Wieso war der Notausgang in der Hanauer Arena-Bar am Abend des Attentats verschlossen? Wie kann es sein, dass der polizeiliche Notruf mehrfach nicht erreichbar war? Wieso wurden die Angehörigen erst so spät über den Tod ihrer Kinder und Partner informiert? Und warum wurden die Verstorbenen ohne Zustimmung der Angehörigen obduziert? Diese Fragen stellen sich die Angehörigen der neun Opfer und die Überlebenden des Attentats von Hanau seit mehr als einem Jahr. Nun haben sie auf Grundlage dieser Fragen Dienstaufsichtsbeschwerde gegen die Polizei beim Hessischen Innenministerium erhoben. Das Land Hessen soll die Schäden von Angehörigen und Überlebenden ausgleichen.
Neun Menschen wurden dem rassistischen Attentat in Hanau ermordet. Innerhalb weniger Minuten tötete der Täter am Abend des 19. Februars 2020 Gökhan Gültekin, Said Nesar Hashemi, Mercedes Kierpacz, Sedat Gürbüz, Vili Viorel Păun, Fatih Saraçoğlu, Hamza Kurtović, Ferhat Unvar und Kaloyan Velkov. Der Polizeieinsatz in der Tatnacht und die Arbeit der Polizei in den Tagen danach verliefen offenbar in vielen Punkten nicht reibungslos. Die Angehörigen der Opfer sowie Überlebende des Attentats werfen der Polizei nun vor, die Taten durch „amtspflichtwidrige Versäumnisse begünstigt beziehungsweise nicht verhindert“ zu haben. In einem Schreiben richteten sich die Anwälte der Angehörigen – der ehemalige hessische Justizminister Rupert von Plottnitz und Staatsrechtler Günter Frankenberg – am Montag an das Innenministerium.
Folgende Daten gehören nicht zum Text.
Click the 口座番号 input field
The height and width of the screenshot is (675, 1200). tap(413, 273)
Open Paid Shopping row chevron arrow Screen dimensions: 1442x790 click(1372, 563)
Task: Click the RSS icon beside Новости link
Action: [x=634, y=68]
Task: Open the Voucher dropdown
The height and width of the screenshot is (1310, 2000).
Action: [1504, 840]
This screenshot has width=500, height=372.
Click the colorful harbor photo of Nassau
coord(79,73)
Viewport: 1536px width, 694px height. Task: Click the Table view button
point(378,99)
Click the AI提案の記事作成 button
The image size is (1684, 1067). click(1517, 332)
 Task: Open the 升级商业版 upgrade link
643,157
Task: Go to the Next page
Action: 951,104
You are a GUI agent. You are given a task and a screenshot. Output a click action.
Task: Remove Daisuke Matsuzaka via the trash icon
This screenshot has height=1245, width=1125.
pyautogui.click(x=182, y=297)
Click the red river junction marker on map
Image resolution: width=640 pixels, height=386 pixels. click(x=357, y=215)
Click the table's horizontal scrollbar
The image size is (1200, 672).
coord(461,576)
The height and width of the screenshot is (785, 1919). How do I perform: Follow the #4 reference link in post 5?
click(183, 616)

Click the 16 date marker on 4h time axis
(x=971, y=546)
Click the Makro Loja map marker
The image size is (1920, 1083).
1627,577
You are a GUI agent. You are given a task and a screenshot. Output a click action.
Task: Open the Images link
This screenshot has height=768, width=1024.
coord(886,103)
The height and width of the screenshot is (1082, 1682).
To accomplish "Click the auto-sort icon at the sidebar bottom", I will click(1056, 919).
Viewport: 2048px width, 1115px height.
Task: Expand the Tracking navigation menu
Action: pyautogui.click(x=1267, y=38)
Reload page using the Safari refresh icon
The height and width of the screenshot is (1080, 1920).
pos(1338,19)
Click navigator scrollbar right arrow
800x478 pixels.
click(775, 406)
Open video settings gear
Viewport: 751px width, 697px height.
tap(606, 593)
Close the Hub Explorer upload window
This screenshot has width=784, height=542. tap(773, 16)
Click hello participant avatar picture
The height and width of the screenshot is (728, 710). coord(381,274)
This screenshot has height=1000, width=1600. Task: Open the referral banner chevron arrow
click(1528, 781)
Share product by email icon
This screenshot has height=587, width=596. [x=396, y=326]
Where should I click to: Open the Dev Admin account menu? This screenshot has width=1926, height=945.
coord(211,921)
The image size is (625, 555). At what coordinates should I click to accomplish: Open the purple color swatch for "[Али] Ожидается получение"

„Entgegen den Behauptungen des Innenministers gab es aus unserer Sicht gravierende Versäumnisse und Fehlleistungen von Behörden, für die das Land Hessen verantwortlich ist“, so die Anwälte. Die „Initiative 19. Februar“, in der sich Angehörige und Überlebende nach dem Attentat zusammengeschlossen haben, sieht demnach gleich mehrere Versäumnisse in der Arbeit der Polizei. So werfen sie den Behörden unter anderem vor, von dem verschlossenen Notausgang in der Arena-Bar gewusst zu haben. Dadurch, wie auch durch den nicht zu erreichenden Notruf hätten die Opfer am Tatabend keine Chance gehabt, sich vor dem Täter zu schützen. Zudem sollen Polizeikräfte vor Ort die Vitalzeichen eines der Opfer nicht rechtzeitig überprüft haben.
Nachdem der Umgang der Behörden mit Opfern und Angehörigen in der Vergangenheit immer wieder massiv in der Kritik stand, wirft die Initiative dem Land Hessen in ihrem Schreiben vor, für die „pflichtwidrige Vorbereitung der Obduktionen der Ermordeten durch Polizei und Staatsanwaltschaft Hanau verantwortlich zu sein“. Schon kurz nach der Tat hatten die Familien der Opfer kritisiert, zu lange nicht über den Tod ihrer Angehörigen informiert worden zu sein. Die meisten Familien konnten die Verstorbenen erst nach der Obduktion, mehrere Tage nach der Tat, sehen. Dass diese ohne Erlaubnis der Angehörigen durchgeführt wurde, stößt bis heute ebenfalls auf massive Kritik. Die Initiative und ihre Anwälte sehen darin das Totenfürsorgerecht der Angehörigen und die postmortale Würde der Toten verletzt.
In ihrem Schreiben setzen sie dem Innenministerium nun eine Frist bis zum 23. April, um die „materiellen und immateriellen Schäden auszugleichen“, die durch die Fehler der Behörden entstanden seien. „Sollte das Innenministerium sich erneut weigern, auf die dargelegten Versagenspunkte einzugehen, werden wir beim zuständigen Gericht eine Amtshaftungsklage einreichen“, sagte Armin Kurtović stellvertretend für die Opferfamilien. Innenminister Peter Beuth (CDU) hatte sich im Februar zu den Vorwürfen geäußert. Damals gestand er ein, dass es im Polizeipräsidium Südosthessen zur Tatzeit noch nicht möglich gewesen sei, gleichzeitig eintreffende Notrufe weiterzuleiten, betonte aber, dass die Einsatzkräfte innerhalb von ein bis zwei Minuten nach Eingehen der ersten Notrufe am Tatort gewesen seien. Dass der Notausgang in der Arena-Bar auf Anweisung der Polizei verschlossen gewesen sei, verneinte Beuth.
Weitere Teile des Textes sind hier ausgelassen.